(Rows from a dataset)
----------

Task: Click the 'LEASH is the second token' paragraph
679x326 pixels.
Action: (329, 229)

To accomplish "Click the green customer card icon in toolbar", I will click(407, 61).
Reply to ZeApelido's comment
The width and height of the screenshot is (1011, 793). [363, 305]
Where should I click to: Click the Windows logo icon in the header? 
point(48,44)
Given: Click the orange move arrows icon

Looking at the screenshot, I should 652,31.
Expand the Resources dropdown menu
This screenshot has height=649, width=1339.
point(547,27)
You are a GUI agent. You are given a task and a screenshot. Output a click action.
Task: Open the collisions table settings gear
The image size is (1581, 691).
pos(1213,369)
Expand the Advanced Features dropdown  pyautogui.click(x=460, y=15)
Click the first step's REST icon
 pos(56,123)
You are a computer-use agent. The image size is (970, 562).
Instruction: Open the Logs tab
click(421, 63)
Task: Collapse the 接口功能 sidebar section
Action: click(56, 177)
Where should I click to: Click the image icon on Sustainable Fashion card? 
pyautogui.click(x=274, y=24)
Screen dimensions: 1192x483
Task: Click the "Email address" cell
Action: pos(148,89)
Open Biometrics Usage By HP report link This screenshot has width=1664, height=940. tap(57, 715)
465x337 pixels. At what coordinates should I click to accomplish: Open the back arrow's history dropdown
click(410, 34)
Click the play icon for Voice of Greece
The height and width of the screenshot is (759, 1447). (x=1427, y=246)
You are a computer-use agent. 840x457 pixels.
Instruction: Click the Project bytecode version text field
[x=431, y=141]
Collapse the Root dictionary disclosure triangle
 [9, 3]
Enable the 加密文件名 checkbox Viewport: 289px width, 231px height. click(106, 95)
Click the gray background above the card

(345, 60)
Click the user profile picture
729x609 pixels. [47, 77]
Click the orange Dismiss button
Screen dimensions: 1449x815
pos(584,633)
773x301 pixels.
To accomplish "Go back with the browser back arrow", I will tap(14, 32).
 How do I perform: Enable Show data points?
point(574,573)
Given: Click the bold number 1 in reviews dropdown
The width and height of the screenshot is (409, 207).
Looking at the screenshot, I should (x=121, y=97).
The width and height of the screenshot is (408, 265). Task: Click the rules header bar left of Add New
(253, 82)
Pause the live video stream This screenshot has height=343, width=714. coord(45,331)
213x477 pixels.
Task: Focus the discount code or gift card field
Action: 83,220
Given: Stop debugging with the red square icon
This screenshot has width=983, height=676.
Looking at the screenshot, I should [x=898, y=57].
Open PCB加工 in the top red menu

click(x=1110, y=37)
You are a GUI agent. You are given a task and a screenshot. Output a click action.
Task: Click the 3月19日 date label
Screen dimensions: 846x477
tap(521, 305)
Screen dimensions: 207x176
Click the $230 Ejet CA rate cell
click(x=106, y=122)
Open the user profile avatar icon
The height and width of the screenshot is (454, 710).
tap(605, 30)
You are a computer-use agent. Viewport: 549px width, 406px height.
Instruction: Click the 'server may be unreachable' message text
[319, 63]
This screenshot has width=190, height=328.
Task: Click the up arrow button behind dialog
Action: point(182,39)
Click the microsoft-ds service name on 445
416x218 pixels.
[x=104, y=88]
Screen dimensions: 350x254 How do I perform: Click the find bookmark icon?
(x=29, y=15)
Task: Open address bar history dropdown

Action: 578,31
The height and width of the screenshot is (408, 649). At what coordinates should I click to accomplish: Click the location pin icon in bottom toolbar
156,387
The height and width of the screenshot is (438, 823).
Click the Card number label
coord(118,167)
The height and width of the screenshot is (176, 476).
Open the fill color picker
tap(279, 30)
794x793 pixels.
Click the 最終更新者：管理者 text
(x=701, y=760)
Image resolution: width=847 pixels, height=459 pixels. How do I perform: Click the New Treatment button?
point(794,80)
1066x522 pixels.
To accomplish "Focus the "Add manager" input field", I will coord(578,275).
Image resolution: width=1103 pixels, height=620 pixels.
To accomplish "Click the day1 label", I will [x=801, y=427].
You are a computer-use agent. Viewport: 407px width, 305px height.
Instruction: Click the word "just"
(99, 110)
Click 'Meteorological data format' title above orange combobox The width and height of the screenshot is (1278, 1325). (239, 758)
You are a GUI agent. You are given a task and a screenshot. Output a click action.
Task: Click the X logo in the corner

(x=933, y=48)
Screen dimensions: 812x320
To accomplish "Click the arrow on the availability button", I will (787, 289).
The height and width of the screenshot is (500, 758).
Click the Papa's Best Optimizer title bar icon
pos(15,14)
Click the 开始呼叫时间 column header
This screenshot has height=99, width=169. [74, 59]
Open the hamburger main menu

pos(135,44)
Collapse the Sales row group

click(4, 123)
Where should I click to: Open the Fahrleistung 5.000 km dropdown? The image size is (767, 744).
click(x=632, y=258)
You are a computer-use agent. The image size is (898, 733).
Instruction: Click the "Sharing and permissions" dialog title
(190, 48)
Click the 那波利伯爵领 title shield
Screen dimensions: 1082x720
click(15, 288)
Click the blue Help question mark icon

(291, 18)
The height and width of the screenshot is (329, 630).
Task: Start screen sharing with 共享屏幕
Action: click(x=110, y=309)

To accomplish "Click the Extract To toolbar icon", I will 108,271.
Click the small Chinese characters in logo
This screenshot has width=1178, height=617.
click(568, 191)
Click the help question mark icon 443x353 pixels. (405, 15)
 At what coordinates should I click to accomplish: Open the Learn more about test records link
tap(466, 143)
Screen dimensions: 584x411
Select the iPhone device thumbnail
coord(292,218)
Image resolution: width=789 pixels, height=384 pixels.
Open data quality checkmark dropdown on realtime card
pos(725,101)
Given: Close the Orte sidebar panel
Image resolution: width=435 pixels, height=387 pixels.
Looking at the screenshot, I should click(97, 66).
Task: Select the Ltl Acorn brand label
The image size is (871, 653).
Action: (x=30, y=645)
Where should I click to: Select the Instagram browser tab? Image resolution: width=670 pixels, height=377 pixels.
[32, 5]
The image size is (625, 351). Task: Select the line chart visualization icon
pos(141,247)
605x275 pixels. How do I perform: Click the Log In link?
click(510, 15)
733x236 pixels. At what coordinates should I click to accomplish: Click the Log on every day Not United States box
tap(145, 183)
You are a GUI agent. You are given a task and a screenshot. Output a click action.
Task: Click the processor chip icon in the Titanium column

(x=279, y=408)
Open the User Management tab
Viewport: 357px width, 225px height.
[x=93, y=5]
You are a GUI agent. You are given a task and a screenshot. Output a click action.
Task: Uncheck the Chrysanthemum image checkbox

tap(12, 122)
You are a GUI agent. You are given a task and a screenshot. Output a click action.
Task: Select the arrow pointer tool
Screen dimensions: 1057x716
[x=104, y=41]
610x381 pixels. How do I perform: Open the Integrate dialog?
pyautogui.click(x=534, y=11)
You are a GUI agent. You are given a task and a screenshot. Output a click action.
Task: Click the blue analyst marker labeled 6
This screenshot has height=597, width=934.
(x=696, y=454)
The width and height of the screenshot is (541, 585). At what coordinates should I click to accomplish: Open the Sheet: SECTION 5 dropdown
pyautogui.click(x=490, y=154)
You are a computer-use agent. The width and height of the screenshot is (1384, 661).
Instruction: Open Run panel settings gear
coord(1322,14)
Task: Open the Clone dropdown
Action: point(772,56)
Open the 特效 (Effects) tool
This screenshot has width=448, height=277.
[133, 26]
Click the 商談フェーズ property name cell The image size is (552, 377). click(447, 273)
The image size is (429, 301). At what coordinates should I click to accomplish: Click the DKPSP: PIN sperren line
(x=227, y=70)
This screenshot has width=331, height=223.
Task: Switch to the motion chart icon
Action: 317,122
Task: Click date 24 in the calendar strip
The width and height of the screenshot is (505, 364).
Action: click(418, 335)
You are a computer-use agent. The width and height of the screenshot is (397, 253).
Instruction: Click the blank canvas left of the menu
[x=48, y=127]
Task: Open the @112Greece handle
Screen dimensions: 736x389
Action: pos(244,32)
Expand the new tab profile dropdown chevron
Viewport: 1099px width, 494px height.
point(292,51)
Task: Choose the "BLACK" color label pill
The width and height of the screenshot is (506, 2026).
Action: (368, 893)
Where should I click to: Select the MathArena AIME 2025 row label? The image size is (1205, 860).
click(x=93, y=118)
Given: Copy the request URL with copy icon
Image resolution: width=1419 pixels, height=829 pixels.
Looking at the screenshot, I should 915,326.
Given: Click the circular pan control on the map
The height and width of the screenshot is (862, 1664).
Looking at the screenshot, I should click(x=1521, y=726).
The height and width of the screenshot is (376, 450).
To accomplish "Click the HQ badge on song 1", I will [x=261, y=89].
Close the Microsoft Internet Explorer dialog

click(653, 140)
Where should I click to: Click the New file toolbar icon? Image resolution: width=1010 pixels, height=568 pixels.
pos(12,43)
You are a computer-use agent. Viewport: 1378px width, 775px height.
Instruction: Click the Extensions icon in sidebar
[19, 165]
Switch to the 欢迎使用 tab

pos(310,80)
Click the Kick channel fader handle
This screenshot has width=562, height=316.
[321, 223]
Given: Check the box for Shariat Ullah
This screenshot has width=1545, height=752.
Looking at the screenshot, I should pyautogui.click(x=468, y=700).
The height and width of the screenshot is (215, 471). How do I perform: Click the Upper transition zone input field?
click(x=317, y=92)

----------

Task statement: Return the lines running from the one containing "Given: Click the orange move arrows icon" through the one containing "pos(56,123)", both included, copying each of them exactly.

Problem solution:
Given: Click the orange move arrows icon

Looking at the screenshot, I should 652,31.
Expand the Resources dropdown menu
This screenshot has height=649, width=1339.
point(547,27)
You are a GUI agent. You are given a task and a screenshot. Output a click action.
Task: Open the collisions table settings gear
The image size is (1581, 691).
pos(1213,369)
Expand the Advanced Features dropdown  pyautogui.click(x=460, y=15)
Click the first step's REST icon
 pos(56,123)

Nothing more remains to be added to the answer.